Fort Paull was a gun battery situated on the north bank of the Humber, near the village of Paull, downstream from Hull in northern England.

History
Batteries have been built at Paull by Henry VIII, Charles I during the  Civil War during the siege of Hull and the Napoleonic Wars. The first fort built on the site was started in 1542 with a capacity for 12 guns. The current fort is of pentagonal design and was built in 1861–4 and on the recommendations of the Royal Commission, hence it is one of the Palmerston Forts.

Armament
The original emplacements, nineteen 64-pounder (29 kg) RML artillery pieces were concealed or demolished in 1894 when concrete emplacements for three 6-inch Breech Loading (BL) guns on hydropneumatic carriages and two 4.7-inch Quick Firing (QF) guns were built. A mining station was added in 1886 and searchlights followed in 1907. The three 6-inch gun positions were remodelled after 1902 to newer Mark VII types on central pivot mountings.

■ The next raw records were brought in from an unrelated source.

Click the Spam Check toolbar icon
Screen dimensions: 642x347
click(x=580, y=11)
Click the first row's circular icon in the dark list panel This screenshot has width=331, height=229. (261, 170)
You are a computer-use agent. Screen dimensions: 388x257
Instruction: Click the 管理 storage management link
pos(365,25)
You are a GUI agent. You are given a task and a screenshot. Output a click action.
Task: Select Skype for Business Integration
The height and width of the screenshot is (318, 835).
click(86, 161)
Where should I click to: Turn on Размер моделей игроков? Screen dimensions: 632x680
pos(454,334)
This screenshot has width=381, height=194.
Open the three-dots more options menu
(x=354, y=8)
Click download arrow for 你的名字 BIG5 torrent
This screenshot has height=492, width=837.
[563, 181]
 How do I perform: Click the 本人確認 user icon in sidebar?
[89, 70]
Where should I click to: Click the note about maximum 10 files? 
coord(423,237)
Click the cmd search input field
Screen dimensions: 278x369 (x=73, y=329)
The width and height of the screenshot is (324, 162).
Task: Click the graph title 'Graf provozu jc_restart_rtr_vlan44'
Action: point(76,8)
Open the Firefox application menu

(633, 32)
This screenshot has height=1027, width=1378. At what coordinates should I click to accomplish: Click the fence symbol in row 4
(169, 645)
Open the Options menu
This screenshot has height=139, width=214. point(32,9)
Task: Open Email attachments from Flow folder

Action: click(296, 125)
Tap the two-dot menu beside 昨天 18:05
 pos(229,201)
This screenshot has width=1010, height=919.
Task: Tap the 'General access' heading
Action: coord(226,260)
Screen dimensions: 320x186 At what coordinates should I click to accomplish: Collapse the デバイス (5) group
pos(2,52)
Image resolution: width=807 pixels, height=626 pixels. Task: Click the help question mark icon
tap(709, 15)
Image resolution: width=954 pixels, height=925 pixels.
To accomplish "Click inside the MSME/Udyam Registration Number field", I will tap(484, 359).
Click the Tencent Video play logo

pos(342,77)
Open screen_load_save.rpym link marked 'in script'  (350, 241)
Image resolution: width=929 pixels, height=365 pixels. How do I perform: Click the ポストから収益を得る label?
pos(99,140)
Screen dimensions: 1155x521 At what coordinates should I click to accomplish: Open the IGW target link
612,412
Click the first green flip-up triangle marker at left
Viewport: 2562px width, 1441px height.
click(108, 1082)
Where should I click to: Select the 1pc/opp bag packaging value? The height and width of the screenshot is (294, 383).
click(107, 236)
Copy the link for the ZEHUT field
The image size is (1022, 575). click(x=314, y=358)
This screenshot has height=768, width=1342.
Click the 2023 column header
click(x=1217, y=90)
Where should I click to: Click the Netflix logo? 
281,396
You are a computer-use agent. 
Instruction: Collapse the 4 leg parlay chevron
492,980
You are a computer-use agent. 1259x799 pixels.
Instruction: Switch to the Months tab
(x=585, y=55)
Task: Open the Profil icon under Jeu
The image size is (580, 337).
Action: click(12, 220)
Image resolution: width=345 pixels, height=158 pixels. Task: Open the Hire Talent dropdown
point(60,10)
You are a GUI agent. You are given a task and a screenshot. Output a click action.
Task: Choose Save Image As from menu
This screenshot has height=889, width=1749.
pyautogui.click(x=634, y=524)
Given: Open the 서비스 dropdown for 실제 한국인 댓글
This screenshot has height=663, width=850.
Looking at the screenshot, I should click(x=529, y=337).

At the outset of the First World War, Paull was judged too close to Hull, so was disarmed when new forts were built at Sunk Island and Stallingborough. The fort was used as a training base between the wars, and during the Second World War, it was converted into a magazine to serve the Russian convoys; a degaussing station was also added.

Present day

In 1960, Fort Paull was released from the Ministry of Defence and closed down. In 1964, a group of volunteers, the Friends of Fort Paull took over the site and began to restore the fort as a heritage museum. Fort Paull finally opened to the public in 2000. Fort Paull houses a waxwork museum showing figures which have influenced the fort's long history as well as an armoury showing various artillery pieces and armoured vehicles. The fort also plays hosts to various military re-enactments from time to time.

Fort Paull is the location of the last remaining complete Blackburn Beverley heavy transport aircraft.

In January 2020, it was announced that the attraction would not be opening for the 2020 season.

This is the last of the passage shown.